**What is being asked**
What is needed is an exact copy of all the lines below.

(Collected data entries)
▽
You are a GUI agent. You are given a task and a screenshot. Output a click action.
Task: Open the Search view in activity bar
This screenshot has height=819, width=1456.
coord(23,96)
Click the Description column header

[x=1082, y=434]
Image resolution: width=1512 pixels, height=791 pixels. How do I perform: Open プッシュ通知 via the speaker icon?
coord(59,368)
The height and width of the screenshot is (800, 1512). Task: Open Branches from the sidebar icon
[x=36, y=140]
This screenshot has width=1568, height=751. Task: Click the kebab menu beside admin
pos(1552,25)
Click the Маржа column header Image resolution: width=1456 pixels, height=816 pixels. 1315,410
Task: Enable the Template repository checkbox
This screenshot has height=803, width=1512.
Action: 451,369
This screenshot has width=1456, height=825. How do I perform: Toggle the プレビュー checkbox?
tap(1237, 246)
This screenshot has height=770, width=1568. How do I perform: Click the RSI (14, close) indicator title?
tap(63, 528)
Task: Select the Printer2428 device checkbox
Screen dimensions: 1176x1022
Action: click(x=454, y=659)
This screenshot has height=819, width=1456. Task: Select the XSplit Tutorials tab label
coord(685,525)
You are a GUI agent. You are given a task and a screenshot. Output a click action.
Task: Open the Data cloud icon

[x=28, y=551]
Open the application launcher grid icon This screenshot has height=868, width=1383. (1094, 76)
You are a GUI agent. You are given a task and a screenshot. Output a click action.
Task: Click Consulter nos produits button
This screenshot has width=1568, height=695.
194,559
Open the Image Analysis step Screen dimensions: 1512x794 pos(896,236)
△
**Response**
You are a GUI agent. You are given a task and a screenshot. Output a click action.
Task: Open the Search view in activity bar
This screenshot has height=819, width=1456.
coord(23,96)
Click the Description column header

[x=1082, y=434]
Image resolution: width=1512 pixels, height=791 pixels. How do I perform: Open プッシュ通知 via the speaker icon?
coord(59,368)
The height and width of the screenshot is (800, 1512). Task: Open Branches from the sidebar icon
[x=36, y=140]
This screenshot has width=1568, height=751. Task: Click the kebab menu beside admin
pos(1552,25)
Click the Маржа column header Image resolution: width=1456 pixels, height=816 pixels. 1315,410
Task: Enable the Template repository checkbox
This screenshot has height=803, width=1512.
Action: 451,369
This screenshot has width=1456, height=825. How do I perform: Toggle the プレビュー checkbox?
tap(1237, 246)
This screenshot has height=770, width=1568. How do I perform: Click the RSI (14, close) indicator title?
tap(63, 528)
Task: Select the Printer2428 device checkbox
Screen dimensions: 1176x1022
Action: click(x=454, y=659)
This screenshot has height=819, width=1456. Task: Select the XSplit Tutorials tab label
coord(685,525)
You are a GUI agent. You are given a task and a screenshot. Output a click action.
Task: Open the Data cloud icon

[x=28, y=551]
Open the application launcher grid icon This screenshot has height=868, width=1383. (1094, 76)
You are a GUI agent. You are given a task and a screenshot. Output a click action.
Task: Click Consulter nos produits button
This screenshot has width=1568, height=695.
194,559
Open the Image Analysis step Screen dimensions: 1512x794 pos(896,236)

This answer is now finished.